Сделать паузу? Нет. Сменить материал. Перемена материала – это тот же перерыв. Лепка. Спирали, круги, абстрактные композиции, - мы переводим им в объем, кто-то хочет делать это в глине, кто-то в одноцветном пластилине. Лепка сбавляет скорость, в ней задействована не вся рука, с плечом и предплечьем, а мелкая моторика, во время лепки люди начинают болтать. Дать им поболтать? Нет. Включить Вики. Она может и лепить и петь, у нее великолепная концентрация. Вики поет нам потрясающую цыганскую песню на ладино, это меняет настроение, движения становятся упругими, возвращается та энергия, которую мы бы утратили в словах. А теперь то, что слепили, превратить в коллаж. Все по-деловому раскладывают на полу наборы цветной бумаги, клей, ножницы, всматриваются в то, что слепили. Как же это сделать?

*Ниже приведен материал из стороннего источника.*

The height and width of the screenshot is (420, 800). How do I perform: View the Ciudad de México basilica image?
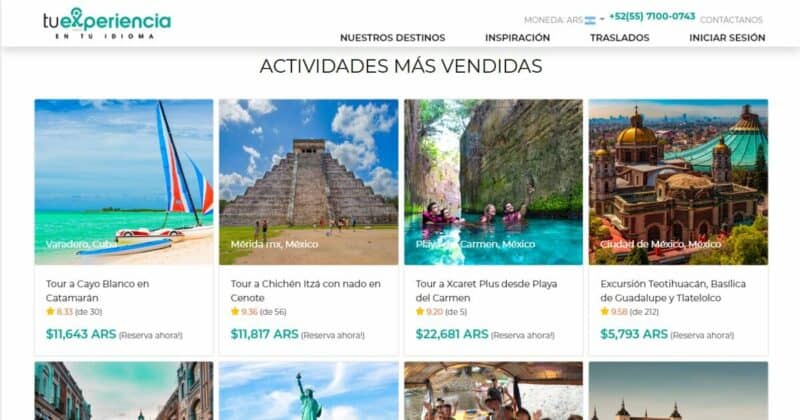pos(678,182)
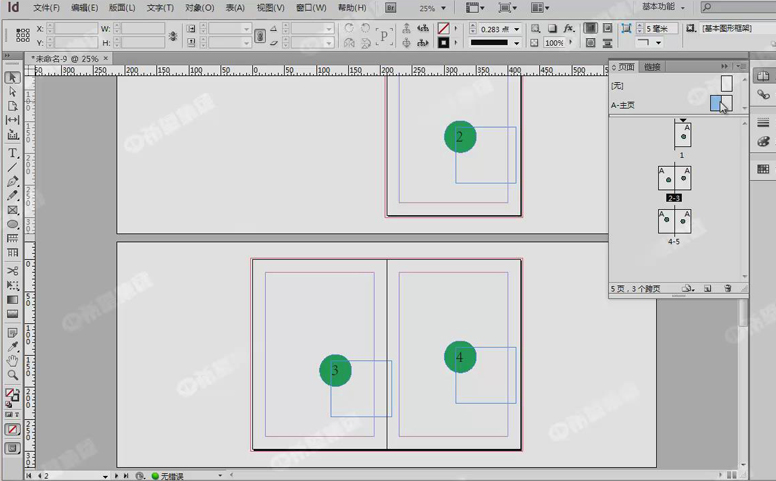Open the 文件(F) menu
Image resolution: width=776 pixels, height=481 pixels.
click(46, 8)
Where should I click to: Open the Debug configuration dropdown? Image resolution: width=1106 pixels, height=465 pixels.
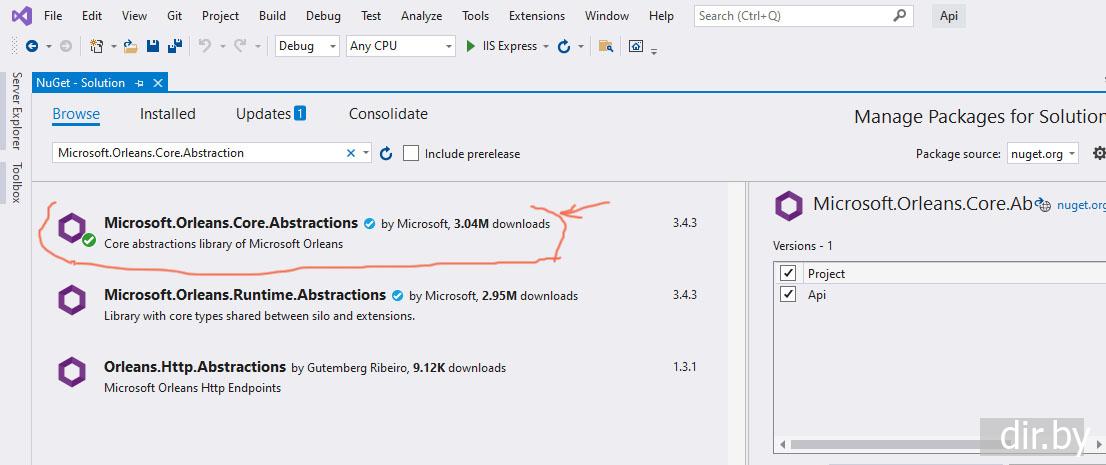pos(307,46)
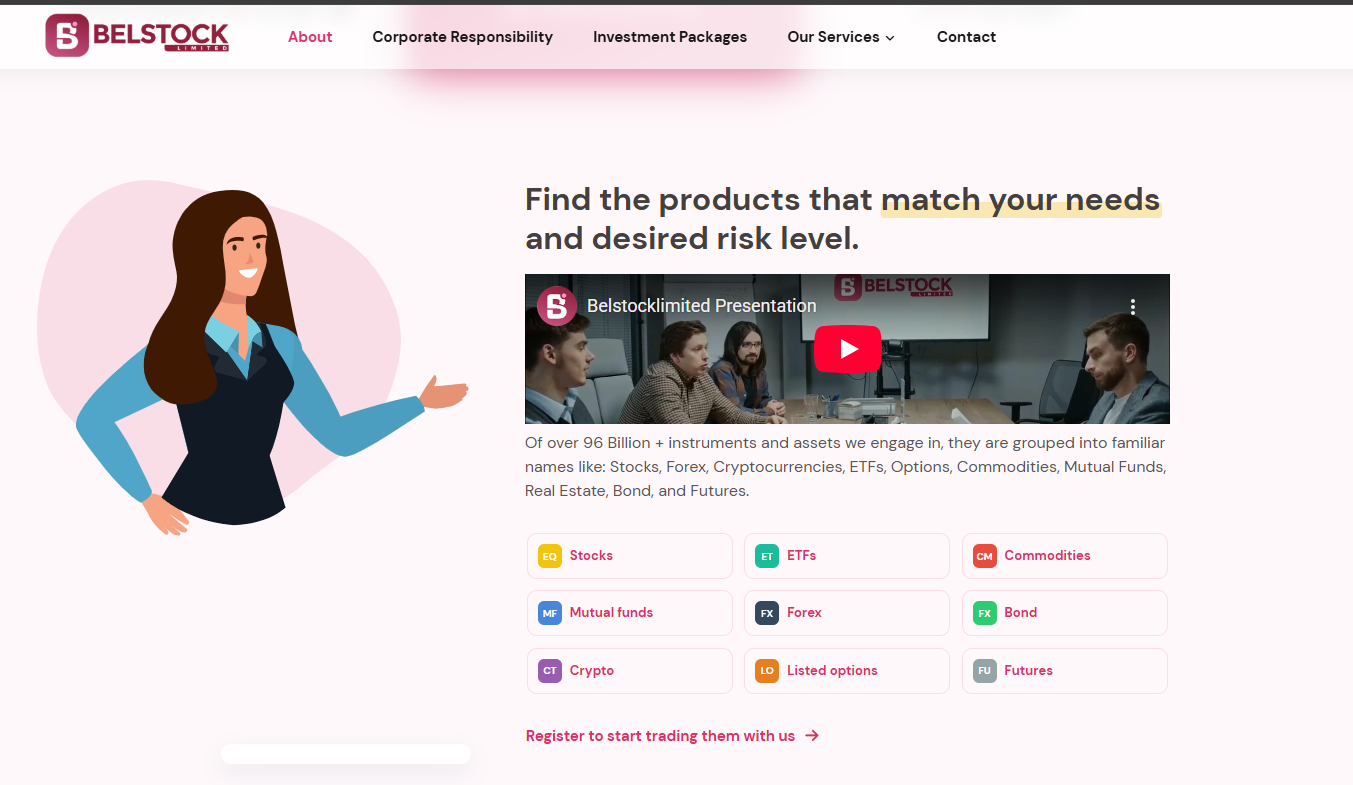Click the red CM Commodities icon
The image size is (1353, 785).
985,556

Ну как? Подобрать цвета, формы… А, тогда понятно! Неужели понятно? Коллажи заняли еще полчаса. Теперь диктанты, расстилаем рулонную бумагу, берем уголь. Диктую предметы, из которых нужно составить композицию, это тоже задание Фридл, - возвращаемся к звуками и линиям, теперь каждый, кто хочет, поет свою мелодию, и все мы под нее рисуем, - и Хана, кстати, поет, и не краснеет, и Мария, мадонистая мать огромного семейства, четверо своих детей и шестеро приемных, и Галя с Машей, которые работают с аутистами, и Николай, который работает в специзоляторе, - словом, все семинаристы, рисуют, напевая себе под нос. Переходим к контрастам. Раздаю каждому лист, на котором написаны контрасты – большой-маленький, толстый-тонкий и т.д., - все заняты рисованием.

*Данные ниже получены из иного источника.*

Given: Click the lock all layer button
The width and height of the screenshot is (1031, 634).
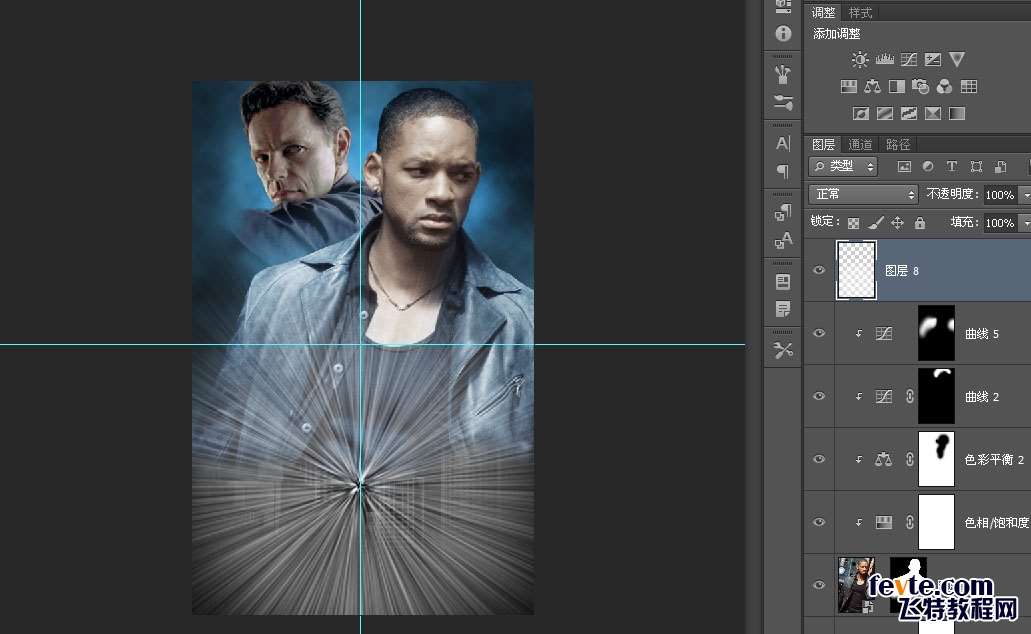Looking at the screenshot, I should (920, 223).
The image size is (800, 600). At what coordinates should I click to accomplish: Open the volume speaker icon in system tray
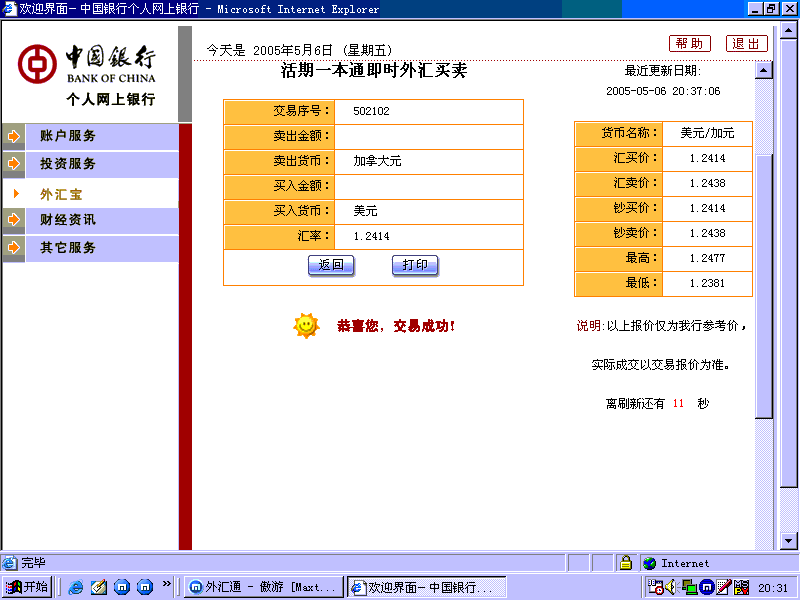(670, 586)
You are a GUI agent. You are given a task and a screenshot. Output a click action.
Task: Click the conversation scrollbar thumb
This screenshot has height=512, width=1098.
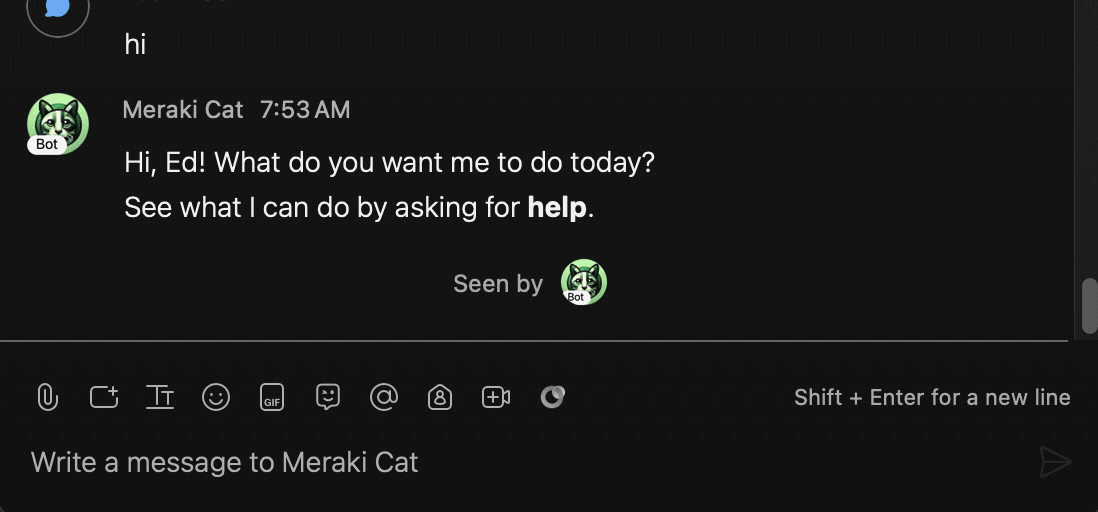pyautogui.click(x=1090, y=306)
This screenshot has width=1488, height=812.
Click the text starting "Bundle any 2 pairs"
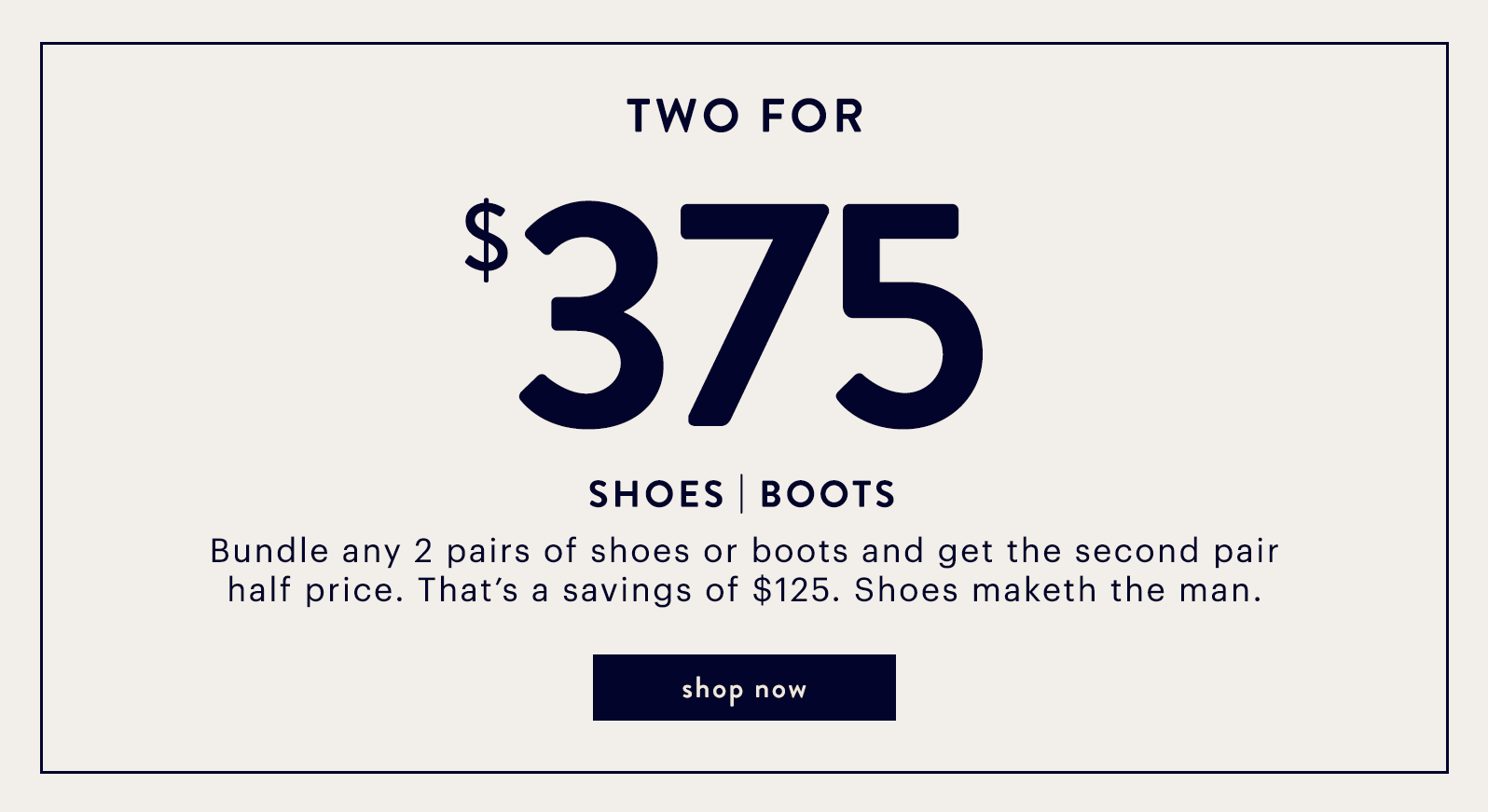744,571
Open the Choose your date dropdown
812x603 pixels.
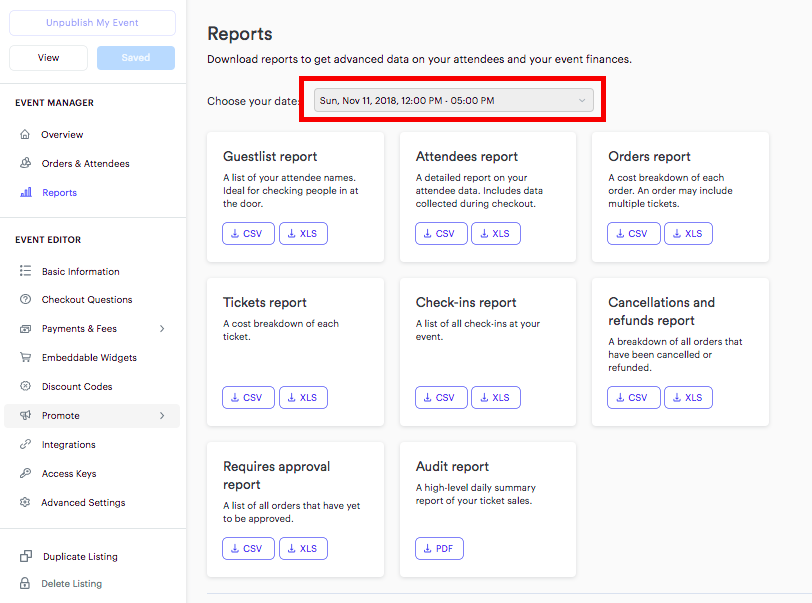[x=453, y=100]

Пришла корреспондентка журнала "Семья и школа", пожилая милая женщина, хотела сделать со мной интервью, но я предложила ей пока позаниматься вместе со всеми. Она прозанималась целый день, в конце дня подозвала меня и шепчет на ухо: "Правда, я здорово леплю"? Потом по нашу душу явился корреспондент из педагогической газеты, высокий худой мужчина в маленьких очечках. Сказал, что пока понаблюдает. Но наблюдал он недолго. Вскоре я увидела его, сидящим на корточках и рисующим корабль в море, а часом позже – радостно танцующим около своего рисунка!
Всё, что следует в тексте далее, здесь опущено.